Prompt: Copy, pictures aside: the lines below from the one that holds "Select Left Alignment radio button" through the final line of the listing, both ends included, exactly as they are and nothing else.
Data START
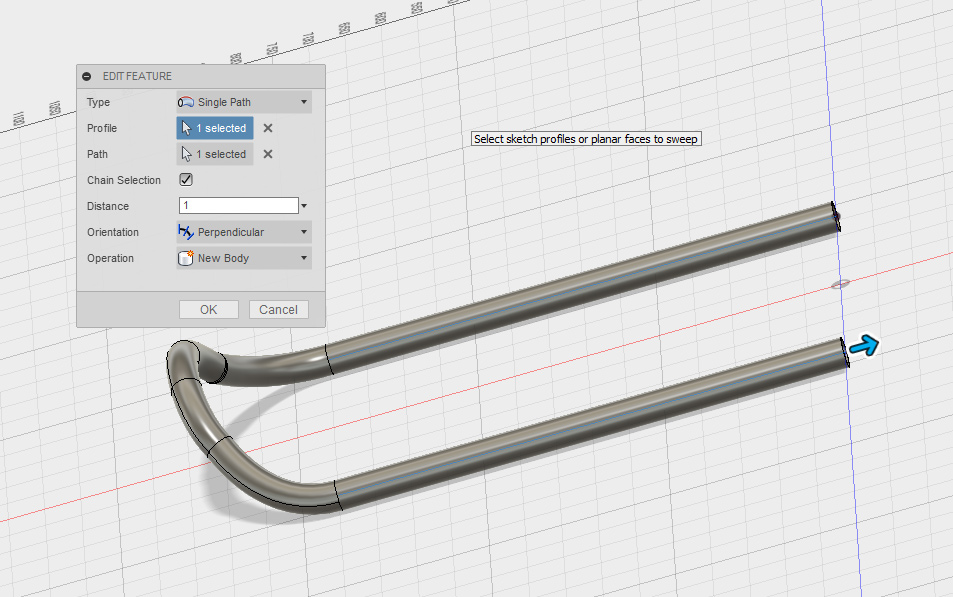This screenshot has height=597, width=953.
Task: Collapse the Edit Feature dialog panel
Action: coord(87,76)
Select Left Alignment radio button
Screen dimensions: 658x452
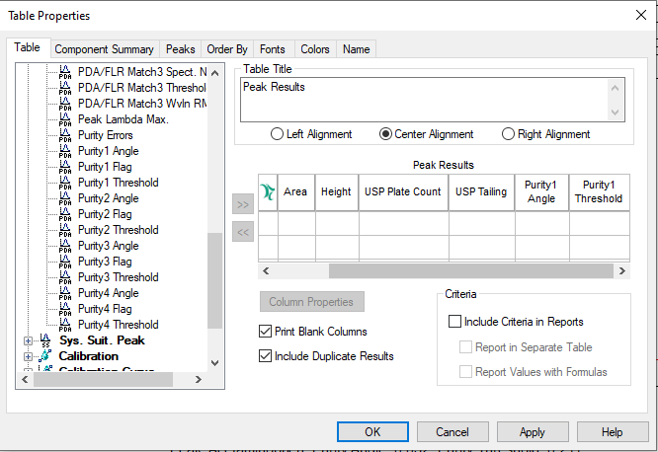click(277, 134)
Data END
Exercise result:
Select Left Alignment radio button
Screen dimensions: 658x452
click(277, 134)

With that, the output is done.